Things to notice about the code sample shown above:
$value = +$value tells the JIT to assume that $value is a double. Most modern JITs use this information to omit type checks in the generated code.
Stack space is reserved using the “stack pointer” called STACKTOP. Addition is done using a bitwise-or operator because that allows the JIT to use integer wraparound semantics instead of having to generate additional checks and deoptimization points in case the addition overflows outside signed 32-bit range.
Math_imul is a special function created for asm.js that can multiply two 32-bit numbers and return the lower 32-bit half of the 64-bit result (basically mapping to the x86 “imul” instruction). Normal JavaScript multiplication operates on 64-bit doubles, which don’t have enough precision to hold the full 64-bit integer multiplication result.
The loop was unrolled! The emscripten compiler is actually just a backend for LLVM. C++ is still compiled with clang and benefits from almost all of the same optimizations available to native code targets.
Pointers must be divided by the element size, which is why the write to value turns into a write to HEAPF32[$0 >> 2]. A right shift is used instead of a division so the JIT can use a single hardware instruction instead of needing to convert the result to a double and deal with fractional indices returning undefined.
That last point actually turned out to be relevant to this bug. An unaligned load or store is when you try to access memory at an address that’s not divisible by the element size (for example, attempting to load an int from a pointer that’s not a multiple of 4). They are undefined behavior in C++, which means the compiler is allowed to do whatever it wants. Sometimes it just works and sometimes it causes a bus error. In emscripten’s case, the right shift operator effectively rounds the pointer down to the closest valid value, so the load or store is actually done somewhere else!

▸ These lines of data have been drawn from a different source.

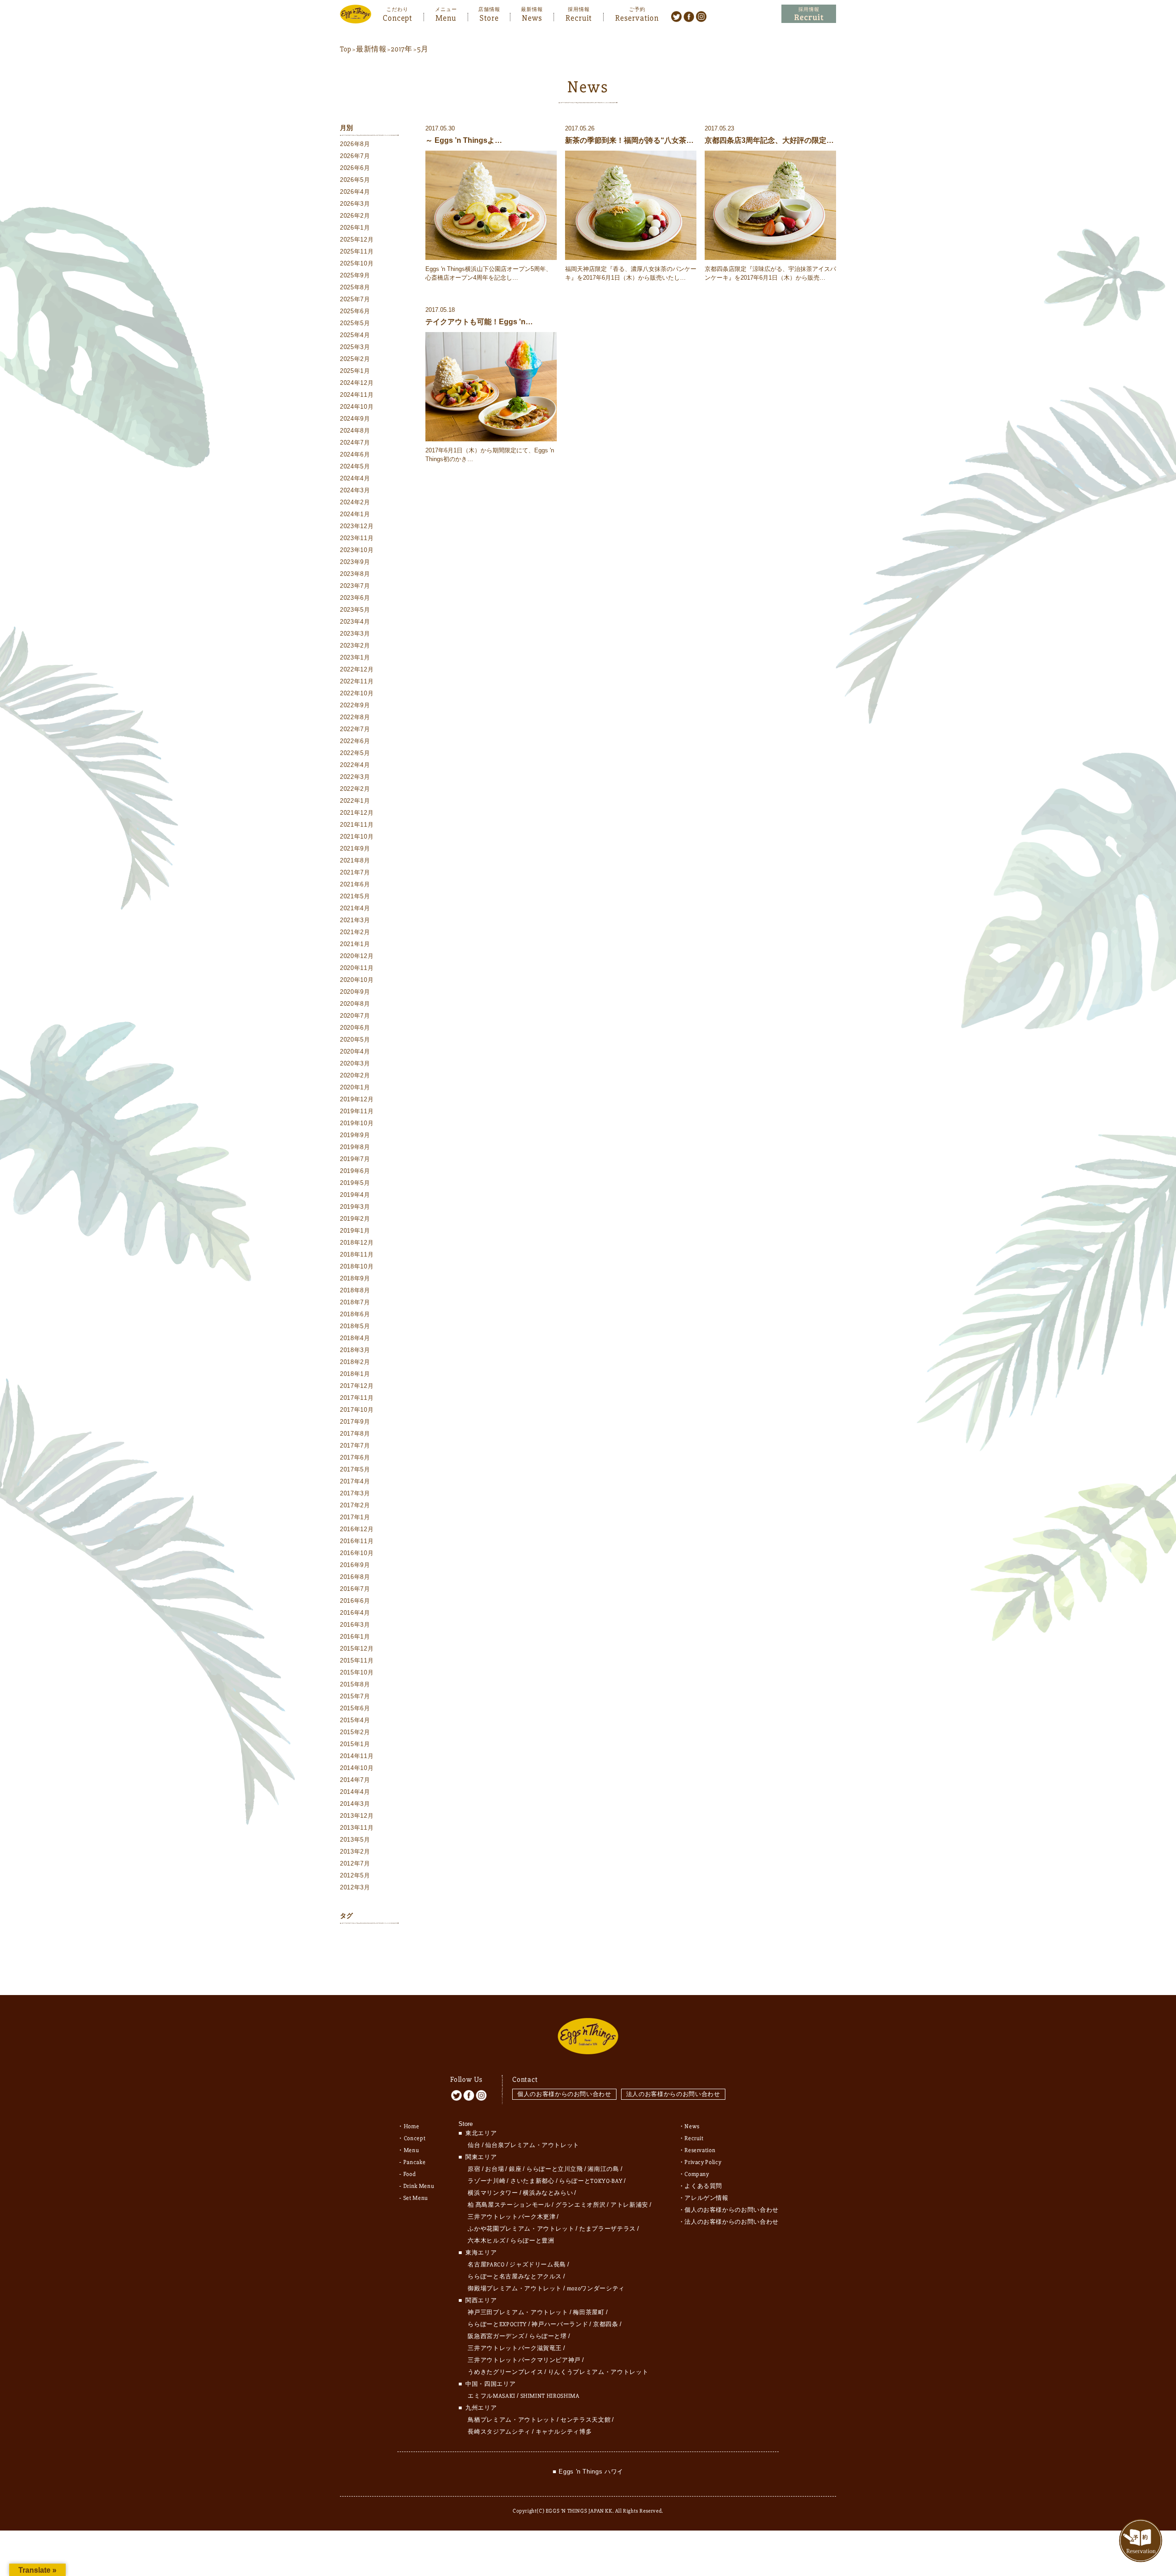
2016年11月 (356, 1541)
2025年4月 (355, 335)
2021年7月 (355, 872)
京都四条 (605, 2324)
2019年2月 (355, 1218)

The emscripten compiler has a debugging option called SAFE_HEAP to instrument your code with checks for this and sure enough, turning it on showed an unaligned store inside the FlatBuffers library. Finally! I filed an issue with the FlatBuffers library and tried everything I could think of to fix it including:
Putting __attribute__((aligned(1))) everywhere. This didn’t work due to LLVM bugs.
Using memcpy everywhere to avoid unaligned loads and stores. This didn’t work because LLVM tries to be clever and change constant-size memcpy calls into aligned loads and stores.
Using a custom memcpy everywhere implemented using the volatile keyword to avoid LLVM optimizations. This didn’t work because FlatBuffers hands out raw pointers, which makes tracking down all access points in existing code very tricky.
I finally gave up and tried fixing the FlatBuffers library itself. This involved digging through emscripten’s extremely verbose generated code and mapping it back to the original C++ code. This can be challenging to say the least, especially when functions have been inlined and nested compound objects have been flattened into array accesses. The problem ended up being in the reallocation code for the main buffer that FlatBuffers grows as it writes out a file. The buffer is filled back-to-front so that the last object written out can be the first object read back in. Attempting to grow the buffer by an odd size caused unaligned accesses for data already in the buffer. The fix was really small: just round the growth amount up to the size of a pointer.
And there you have it! Two weeks, three lines of code.